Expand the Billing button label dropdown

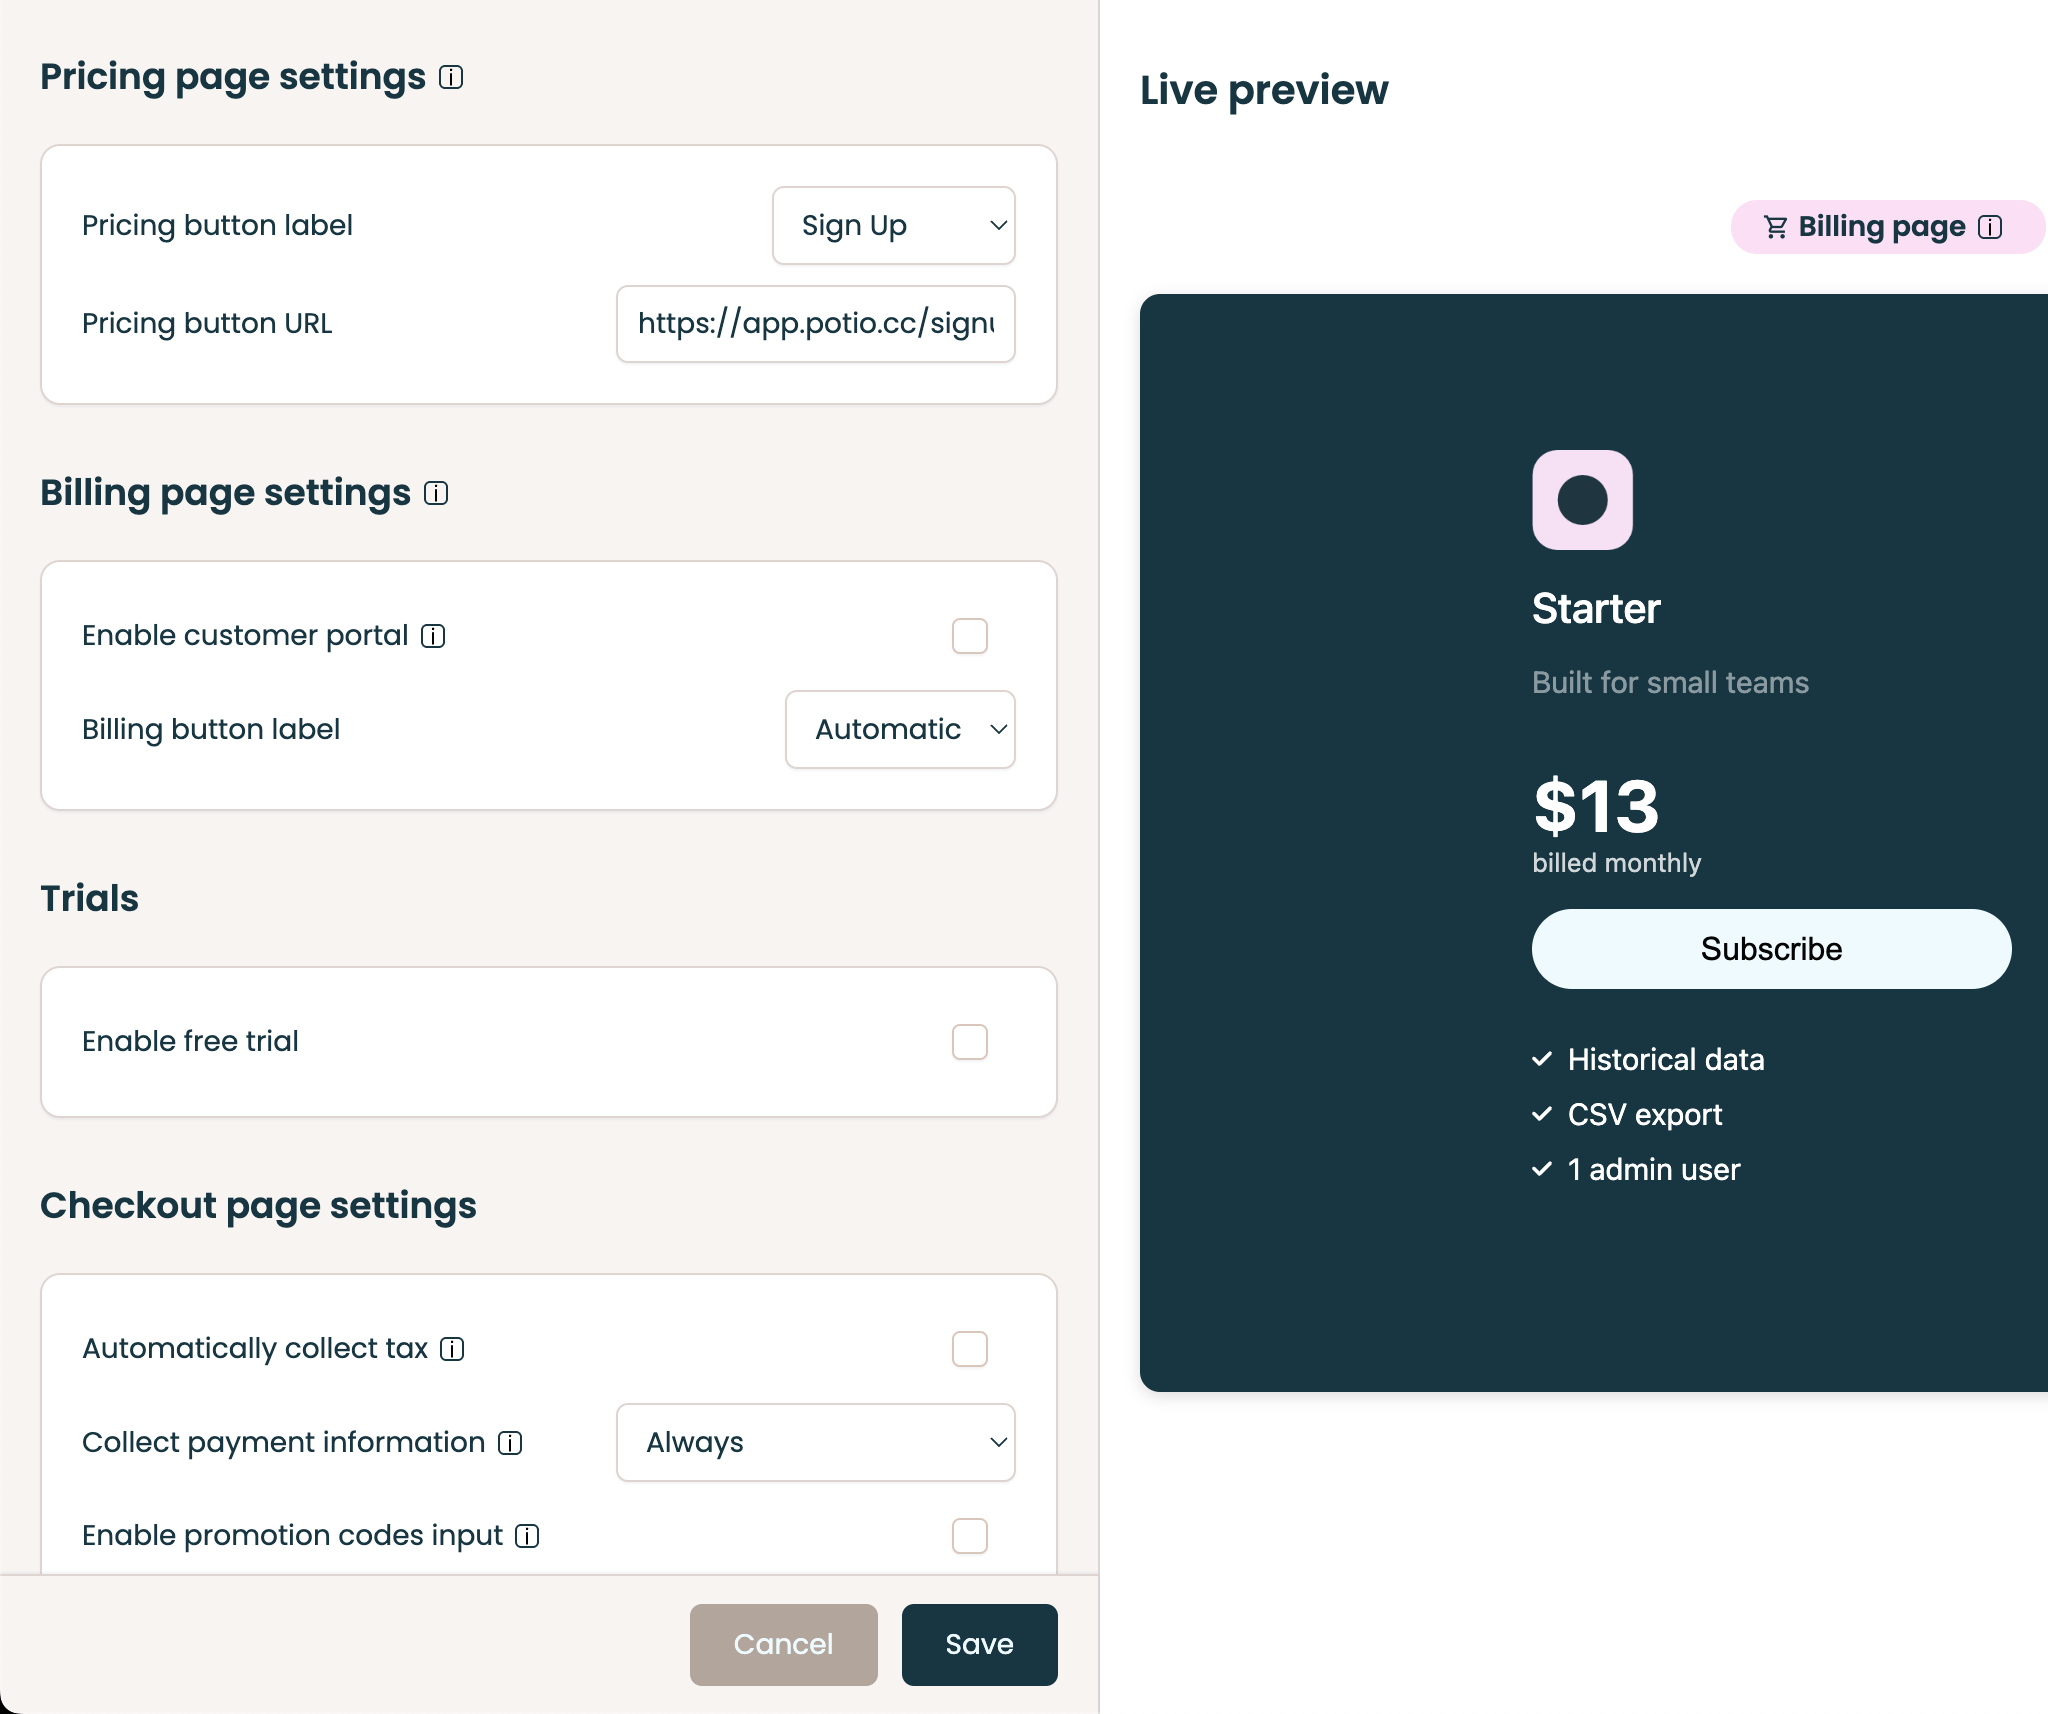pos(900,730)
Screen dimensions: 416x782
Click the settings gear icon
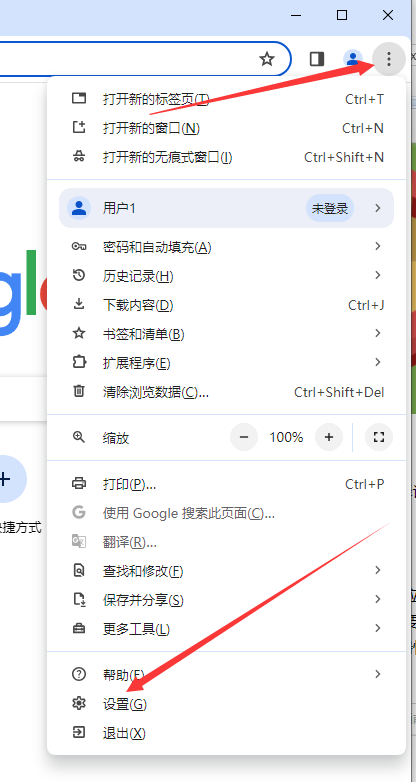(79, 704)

-=-=-=-=-

WHAT THE TASK REQUIRES >> Rewrite the records starting at the line containing "Screen dimensions: 416x782" and ending at the end of the records, changing "gear icon" to "cog icon" and keeping everything else the same. Omit the pictures from your answer.

SOLUTION >>
Screen dimensions: 416x782
Click the settings cog icon
(79, 704)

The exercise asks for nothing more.